Friday, April 20, 2012

the language of life

"The difference between the right word and the almost right word is the difference between lightning and a lightning bug." —Mark Twain

My first semester teaching writing, I focused on diction. I wanted the students to select their words, to compose with the utmost care. I wanted my students to see language as a sort of menu, one that served the best meals in town—if only the patron took the time to truly see all that was offered. As one might expect, I taught a lot of vocabulary (OK, class, so who remembers what "felicitous" means?). My wager was that the more raw material I gave the students, the more stuff they'd have from which to choose. Makes sense, yeah?

Well, seven years later, my approach has shifted. Whereas as I once made diction the focus of my class, I now place the emphasis squarely on syntax. And here's why: I'm interested in growing forests, not trees. I want to encourage a monster of a song, not just a kick-ass solo. I want to feel the entire stretch of downward dog, not just the strain of my heels fighting for the floor. Unity. Wholeness. Coherence. Flow. They all depend on the glide, the innate pattern of natural thought. And there is nothing felicitous about the word felicitous when it arrives with a splat.

Simply put, I now focus on helping students write in the pattern of speech, on helping them (re?)learn how to speak onto the page. Once they can talk in print, I then invite them to revise like an editor, how to swap out this word for that, the concrete for the abstract, the specific for the general. So, yes, I still teach diction, but I do so as a way to improve syntax, not as end in itself. Writing is about ideas, about purpose, about starting a conversation—all which depend on the feeling and familiarity of the human voice, the rich pattern of speech. True, writing gives us the chance to choose each and every word carefully (and we should!), but more importantly, writing gives us the chance to speak well. If we want to improve student writing, we must prize fluency (the felt sense of the writer at ease on the page). We must prize the natural order of how we speak when we're on a roll.
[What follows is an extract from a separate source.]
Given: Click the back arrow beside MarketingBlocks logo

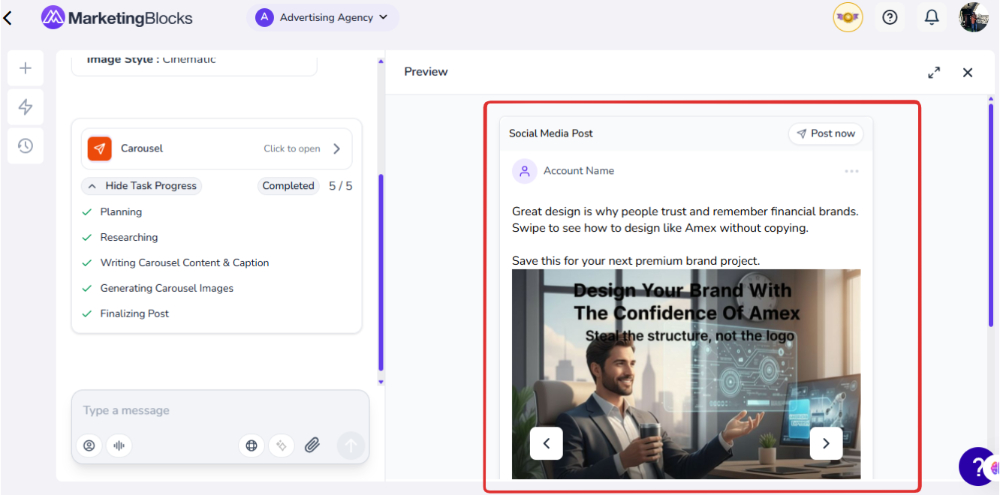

All writing is read aloud. Or, if that is too much for you to buy, all writing is heard. All writing makes sounds, contains pitch and cadence and tone. When we rob our syntax of the language of life, do we not rob the life out of our language? Writing doesn't sing because the author got the word just right. Writing sings because he or she found the melody that let us savor the notes.

1 comment:

txo said...

would love to sit in one of your classes, sounds awesome!!